ACTION ITEM: Print every record below exactly as it stands.

TASK INPUTS:
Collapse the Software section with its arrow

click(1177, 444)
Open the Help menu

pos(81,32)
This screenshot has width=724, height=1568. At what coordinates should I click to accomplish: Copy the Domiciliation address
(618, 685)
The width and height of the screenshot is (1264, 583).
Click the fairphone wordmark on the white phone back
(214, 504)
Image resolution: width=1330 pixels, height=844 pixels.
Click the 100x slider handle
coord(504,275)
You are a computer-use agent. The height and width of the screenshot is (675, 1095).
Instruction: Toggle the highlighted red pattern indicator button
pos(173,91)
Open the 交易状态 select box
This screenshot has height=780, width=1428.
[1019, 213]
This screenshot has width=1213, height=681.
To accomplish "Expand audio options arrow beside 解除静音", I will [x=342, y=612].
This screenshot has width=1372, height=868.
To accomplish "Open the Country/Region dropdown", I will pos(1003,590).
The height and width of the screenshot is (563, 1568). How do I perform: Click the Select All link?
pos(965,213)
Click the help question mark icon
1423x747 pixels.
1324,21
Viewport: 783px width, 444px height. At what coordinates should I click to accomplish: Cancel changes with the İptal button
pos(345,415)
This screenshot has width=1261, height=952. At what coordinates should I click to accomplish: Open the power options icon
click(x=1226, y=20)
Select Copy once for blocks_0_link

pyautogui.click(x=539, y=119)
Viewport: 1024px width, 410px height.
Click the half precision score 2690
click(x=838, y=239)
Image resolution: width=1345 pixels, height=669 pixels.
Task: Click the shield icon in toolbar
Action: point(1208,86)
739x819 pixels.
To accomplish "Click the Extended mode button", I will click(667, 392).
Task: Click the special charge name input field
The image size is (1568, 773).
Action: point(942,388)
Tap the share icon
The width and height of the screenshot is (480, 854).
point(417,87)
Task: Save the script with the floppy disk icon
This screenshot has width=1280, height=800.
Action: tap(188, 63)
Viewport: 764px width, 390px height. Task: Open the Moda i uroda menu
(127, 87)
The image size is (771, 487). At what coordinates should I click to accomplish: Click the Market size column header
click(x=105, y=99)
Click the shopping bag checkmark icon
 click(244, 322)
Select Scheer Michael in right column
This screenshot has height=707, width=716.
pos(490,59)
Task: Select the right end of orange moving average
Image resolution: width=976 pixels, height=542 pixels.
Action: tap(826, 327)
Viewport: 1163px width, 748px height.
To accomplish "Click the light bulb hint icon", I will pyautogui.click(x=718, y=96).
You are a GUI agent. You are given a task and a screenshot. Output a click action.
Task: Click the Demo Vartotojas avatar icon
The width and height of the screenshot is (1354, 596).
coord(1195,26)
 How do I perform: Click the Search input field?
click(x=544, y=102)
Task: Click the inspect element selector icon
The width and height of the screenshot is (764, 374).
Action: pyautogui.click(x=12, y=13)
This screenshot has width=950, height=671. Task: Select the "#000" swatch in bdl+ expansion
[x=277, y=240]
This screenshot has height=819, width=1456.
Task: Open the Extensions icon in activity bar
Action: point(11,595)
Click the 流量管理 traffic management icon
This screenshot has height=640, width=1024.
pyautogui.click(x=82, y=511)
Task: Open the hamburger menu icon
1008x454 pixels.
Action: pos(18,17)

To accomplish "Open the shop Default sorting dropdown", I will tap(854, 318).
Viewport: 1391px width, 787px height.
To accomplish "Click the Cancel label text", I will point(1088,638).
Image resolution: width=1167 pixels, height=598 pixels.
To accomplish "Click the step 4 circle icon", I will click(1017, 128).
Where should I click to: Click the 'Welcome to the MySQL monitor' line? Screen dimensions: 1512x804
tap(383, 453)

SOLVED EXERCISE:
Collapse the Software section with its arrow

click(1177, 444)
Open the Help menu

pos(81,32)
This screenshot has width=724, height=1568. At what coordinates should I click to accomplish: Copy the Domiciliation address
(618, 685)
The width and height of the screenshot is (1264, 583).
Click the fairphone wordmark on the white phone back
(214, 504)
Image resolution: width=1330 pixels, height=844 pixels.
Click the 100x slider handle
coord(504,275)
You are a computer-use agent. The height and width of the screenshot is (675, 1095).
Instruction: Toggle the highlighted red pattern indicator button
pos(173,91)
Open the 交易状态 select box
This screenshot has height=780, width=1428.
[1019, 213]
This screenshot has width=1213, height=681.
To accomplish "Expand audio options arrow beside 解除静音", I will [x=342, y=612].
This screenshot has width=1372, height=868.
To accomplish "Open the Country/Region dropdown", I will pos(1003,590).
The height and width of the screenshot is (563, 1568). How do I perform: Click the Select All link?
pos(965,213)
Click the help question mark icon
1423x747 pixels.
1324,21
Viewport: 783px width, 444px height. At what coordinates should I click to accomplish: Cancel changes with the İptal button
pos(345,415)
This screenshot has width=1261, height=952. At what coordinates should I click to accomplish: Open the power options icon
click(x=1226, y=20)
Select Copy once for blocks_0_link

pyautogui.click(x=539, y=119)
Viewport: 1024px width, 410px height.
Click the half precision score 2690
click(x=838, y=239)
Image resolution: width=1345 pixels, height=669 pixels.
Task: Click the shield icon in toolbar
Action: point(1208,86)
739x819 pixels.
To accomplish "Click the Extended mode button", I will click(667, 392).
Task: Click the special charge name input field
The image size is (1568, 773).
Action: point(942,388)
Tap the share icon
The width and height of the screenshot is (480, 854).
point(417,87)
Task: Save the script with the floppy disk icon
This screenshot has width=1280, height=800.
Action: tap(188, 63)
Viewport: 764px width, 390px height. Task: Open the Moda i uroda menu
(127, 87)
The image size is (771, 487). At what coordinates should I click to accomplish: Click the Market size column header
click(x=105, y=99)
Click the shopping bag checkmark icon
 click(244, 322)
Select Scheer Michael in right column
This screenshot has height=707, width=716.
pos(490,59)
Task: Select the right end of orange moving average
Image resolution: width=976 pixels, height=542 pixels.
Action: tap(826, 327)
Viewport: 1163px width, 748px height.
To accomplish "Click the light bulb hint icon", I will pyautogui.click(x=718, y=96).
You are a GUI agent. You are given a task and a screenshot. Output a click action.
Task: Click the Demo Vartotojas avatar icon
The width and height of the screenshot is (1354, 596).
coord(1195,26)
 How do I perform: Click the Search input field?
click(x=544, y=102)
Task: Click the inspect element selector icon
The width and height of the screenshot is (764, 374).
Action: pyautogui.click(x=12, y=13)
This screenshot has width=950, height=671. Task: Select the "#000" swatch in bdl+ expansion
[x=277, y=240]
This screenshot has height=819, width=1456.
Task: Open the Extensions icon in activity bar
Action: point(11,595)
Click the 流量管理 traffic management icon
This screenshot has height=640, width=1024.
pyautogui.click(x=82, y=511)
Task: Open the hamburger menu icon
1008x454 pixels.
Action: pos(18,17)

To accomplish "Open the shop Default sorting dropdown", I will tap(854, 318).
Viewport: 1391px width, 787px height.
To accomplish "Click the Cancel label text", I will point(1088,638).
Image resolution: width=1167 pixels, height=598 pixels.
To accomplish "Click the step 4 circle icon", I will click(1017, 128).
Where should I click to: Click the 'Welcome to the MySQL monitor' line? Screen dimensions: 1512x804
tap(383, 453)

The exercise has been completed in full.